La récente vague de coups d'État en Afrique subsaharienne, surnommée la “ceinture des coups d'État”, soulève une question cruciale : les autres pays du continent ont-ils besoin de coups d'État pour changer de paradigme de gouvernance ? L'analyse suggère que, si les coups d'État sont les symptômes de profondes défaillances du contrat social, reflétant les frustrations liées à la corruption, à l'insécurité et à l'inégalité, ils ne sont pas le moyen nécessaire, ou efficace, de transformation structurelle.
Les coups d'État ne sont pas des projets de développement, mais l'expression violente de l'incapacité des régimes civils à assurer la justice et la dignité.

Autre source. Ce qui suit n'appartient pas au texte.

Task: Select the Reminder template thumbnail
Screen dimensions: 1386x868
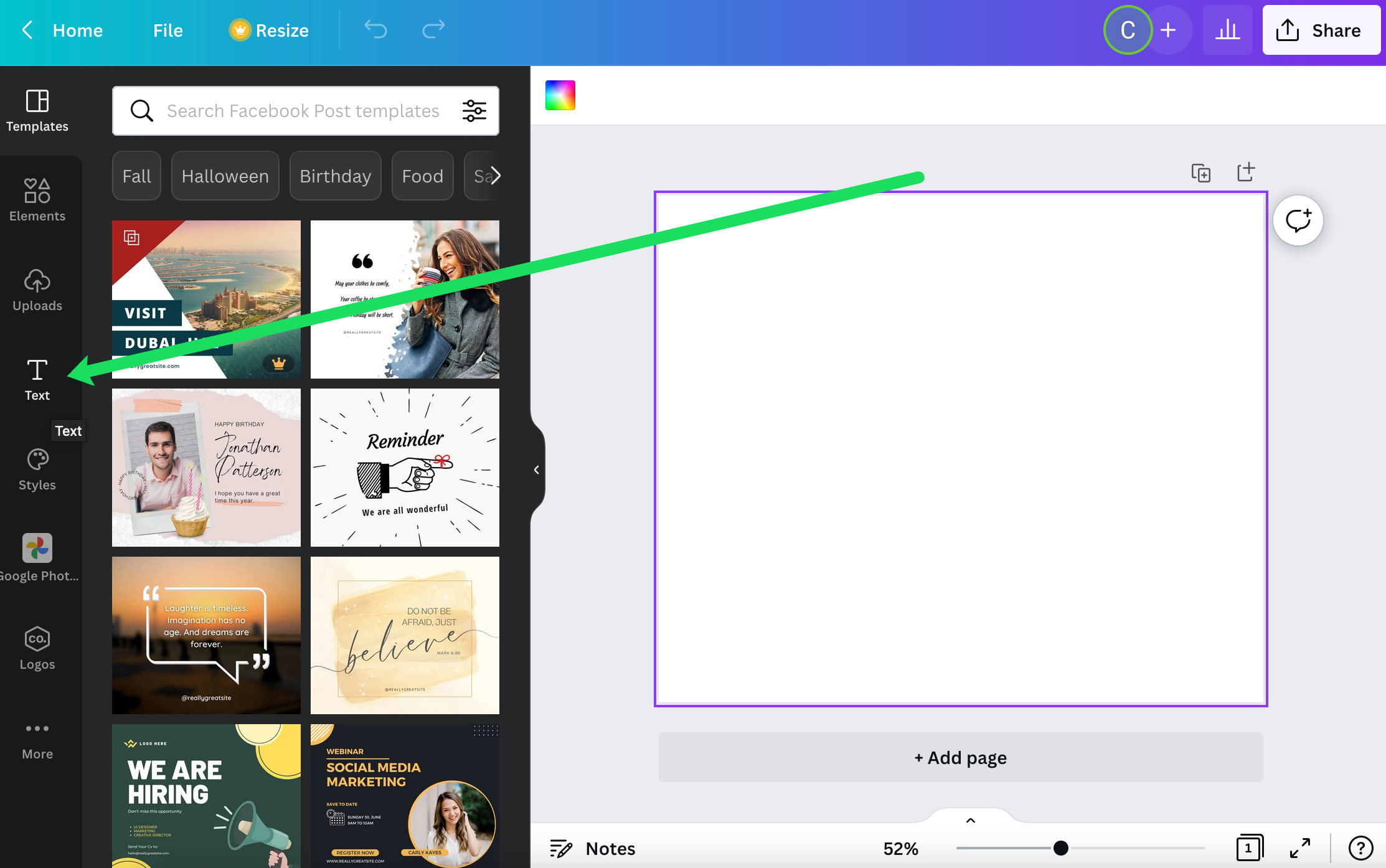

Lorsque les institutions démocratiques deviennent de simples façades pour le clientélisme et une gouvernance impopulaire, le pouvoir militaire s'engouffre dans la brèche sous le discours du “salut national”. Cette rupture peut perturber le statu quo corrompu, mais l'histoire africaine montre qu'il s'agit d'un raccourci ambigu - les juntes promettent la souveraineté et le renouveau, mais remplacent souvent les élites civiles par des élites en uniforme, maintenant intactes les structures d'exclusion et d'inégalité.
L'ambiguïté réside dans le dilemme éthique et pragmatique : vaut-il la peine d'échanger un système corrompu contre un ordre autoritaire qui promet efficacité et souveraineté, même si efficacité et justice ne sont pas synonymes ? D'un point de vue analytique, l'armée ne dispose pas des outils institutionnels nécessaires pour gérer des économies complexes, corriger les inégalités structurelles ou faire respecter les droits civils. Les études indiquent des impacts économiques négatifs et des gains politiques de courte durée.
Sur le plan géopolitique, les coups d'État réorganisent les alliances, attirent de nouveaux partenaires et instrumentalisent le sentiment anti-occidental, comme on l'a vu dans les anciennes colonies françaises. Cependant, cette reconfiguration stratégique, qui peut renforcer l'autonomie symbolique de l'État, risque d'appauvrir son autonomie sociale et économique.
En fin de compte, le coup d'État est un remède pire que la maladie. Il permet de destituer des gouvernements impopulaires, mais n'offre pas de remède aux causes profondes de la crise africaine. Le véritable changement de paradigme et la durabilité politique ne viendront pas des casernes, mais de la reconstruction patiente d'institutions fortes, d'une éthique politique et d'une participation citoyenne qui exige et construit un modèle de gouvernance porteur de liberté et de justice sociale.